Gliogenesis properties of iNSCs were observed under astrocyte differentiation condition with S100β+/GFAP+ (astrocyte markers) (Figure 5O) expression and oligodendrocyte differentiation condition with OLIG2+, PDGFRα+, and O4+ oligodendrocyte progenitors, as well as MBP+ oligodendrocyte (Figure 5P–R). The multipotency of iNSCs was repeatedly confirmed in the iNSC lines derived from three different donors (Supplementary Figure S5). In order to examine the differentiation potential of iNSCs in vivo, we generated the iNSCs infected with lentiviral vector encoding GFP (Figure 6A,B) and transplanted into the mice brain (Figure 6C).

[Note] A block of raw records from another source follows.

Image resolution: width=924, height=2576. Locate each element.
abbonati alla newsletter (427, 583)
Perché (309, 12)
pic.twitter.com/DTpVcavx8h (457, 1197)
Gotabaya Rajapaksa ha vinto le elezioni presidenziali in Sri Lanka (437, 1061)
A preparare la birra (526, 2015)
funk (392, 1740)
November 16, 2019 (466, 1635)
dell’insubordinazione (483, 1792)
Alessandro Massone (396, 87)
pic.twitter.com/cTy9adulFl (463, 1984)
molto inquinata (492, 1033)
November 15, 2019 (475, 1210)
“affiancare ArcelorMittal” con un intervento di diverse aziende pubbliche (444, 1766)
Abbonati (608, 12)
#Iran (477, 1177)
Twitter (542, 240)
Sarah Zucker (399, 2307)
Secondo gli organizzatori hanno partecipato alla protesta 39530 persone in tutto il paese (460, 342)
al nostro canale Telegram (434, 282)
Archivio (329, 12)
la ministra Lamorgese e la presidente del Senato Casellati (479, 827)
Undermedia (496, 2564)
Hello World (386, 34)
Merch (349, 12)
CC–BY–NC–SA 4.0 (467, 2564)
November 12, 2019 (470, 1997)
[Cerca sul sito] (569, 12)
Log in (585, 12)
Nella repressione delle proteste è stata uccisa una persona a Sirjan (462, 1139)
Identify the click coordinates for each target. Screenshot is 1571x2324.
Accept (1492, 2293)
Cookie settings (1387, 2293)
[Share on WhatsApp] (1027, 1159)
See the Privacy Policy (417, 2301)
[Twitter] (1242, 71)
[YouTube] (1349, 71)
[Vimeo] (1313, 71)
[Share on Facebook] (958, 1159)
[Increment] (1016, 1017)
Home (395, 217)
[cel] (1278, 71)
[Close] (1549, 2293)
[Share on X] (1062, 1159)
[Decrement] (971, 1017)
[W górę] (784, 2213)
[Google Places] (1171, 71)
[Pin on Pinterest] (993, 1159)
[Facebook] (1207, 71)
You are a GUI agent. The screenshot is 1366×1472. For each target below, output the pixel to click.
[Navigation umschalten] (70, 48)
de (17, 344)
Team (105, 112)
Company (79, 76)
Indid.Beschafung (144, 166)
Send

At eight weeks post-transplantation, the GFP-positive cells were colocalized with cells positive for MAP2, GFAP, and MBP as neuron, astrocyte, and oligodendrocyte markers, respectively (Figure 6D–F). Thus, these results demonstrate the clinical potential of iNSCs through their differentiation capacity into functional neurons, astrocytes, and oligodendrocytes in vitro/in vivo.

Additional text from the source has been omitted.